▸ Aim A:
In the student loan passage, copy the text word for word, starting at "I am going to" and ending at "doing exactly this.".
▸ Aim B:
According to the student loan passage, what is it called when minimum payments don't cover the interest charged each month?
[START OF Selection]
The simple answer to why my student loan balance is going up and not down is that your minimum payments are not covering the interest charged each month. This is called negative amortization. As a result, your balance continues to go up and not down. Even if there is a $1 difference in the wrong direction it will cost you a significant amount more over the life of the loan.
So, let’s break this down to make it clear as day. Each month, the amount you owe, called the principal balance, is charged interest which is a fee for borrowing the money.
I am going to go deep here on the numbers to show you what is happening and how it can spiral out of control quick. We paid off $107K in 33 months on regular incomes because we understood the numbers. We took control into our own hands and away from the lenders by doing exactly this.
Here is a quick lesson on how interest accrues and how it affects your payments. I previously wrote an article called How to Calculate Interest on Debt that will explain this further but here I want to simply focus on what happens when you pay less than the accruing interest.
The basic formula:
(principal x interest) / 12 = interest accrued per month
The resulting interest then gets added to the remaining balance from the past month. The minimum payment then gets subtracted from that balance. Your first red flag is when the interest charged is greater than your minimum payment. Let’s look at this with actual numbers. We assume the following.
Principal Balance – $10,000
Interest Rate – 5% (also can be written as .05)
($10,000 x .05) / 12 = $41.67 interest accrued per month
Based on that you would pay $41.67 in interest for that month. If your minimum payment is less than that then you will be negatively amortizing and your balance will go up each month. If it is more than that then you will cover the interest each month as well as start paying down principal. That is the critical part to paying off your loans.
Now, let’s look at how this snowballs each month.
Principal Balance of $10,000 + $41.67 (Interest accrued) – Minimum Payment = Resulting Principal Balance
The assumed minimum payment here is $100 a month.
MONTH 1: $10,000 + $41.67 – $100 = $9,941.67
MONTH 2: $9,941.67 + $41.42 – $100 = $9,883.09
MONTH 3: $9,883.09+ $41.18 – $100 = $9,824.27
Total Payment: $300
Total Principal Reduction: $175.73
Paying $100 a month will guarantee your loans are paid off in 10-11 years and would be close to a minimum payment you would see on a standard 10-year repayment plan.
You see how the balance at the end of each month goes down? That is what you want.
The assumed minimum payment here is $30 a month.
MONTH 1: $10,000 + $41.67 – $30 = $10,011.67
MONTH 2: $10,011.67+ $41.72 – $30 = $10,023.38
MONTH 3: $10,023.38+ $41.76 – $30 = $10,035.15
Total Payment: $90
Total Principal Reduction: $0
While you are paying less each month, which I understand might be desirable in the short term, you are basically throwing your money away. As you see, your principal balance is going up each month.
[END OF Selection]
[START OF Data extract]
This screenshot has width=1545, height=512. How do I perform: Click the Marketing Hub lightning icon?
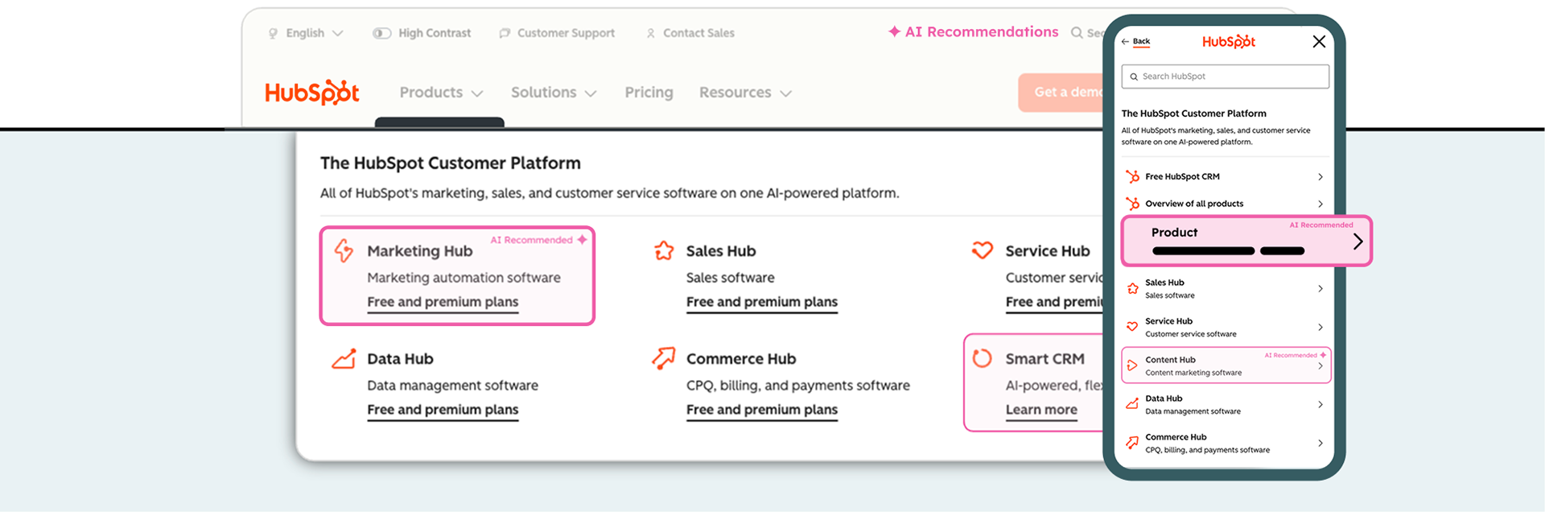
[END OF Data extract]
▸ Exercise result A:
I am going to go deep here on the numbers to show you what is happening and how it can spiral out of control quick. We paid off $107K in 33 months on regular incomes because we understood the numbers. We took control into our own hands and away from the lenders by doing exactly this.

▸ Exercise result B:
Negative amortization.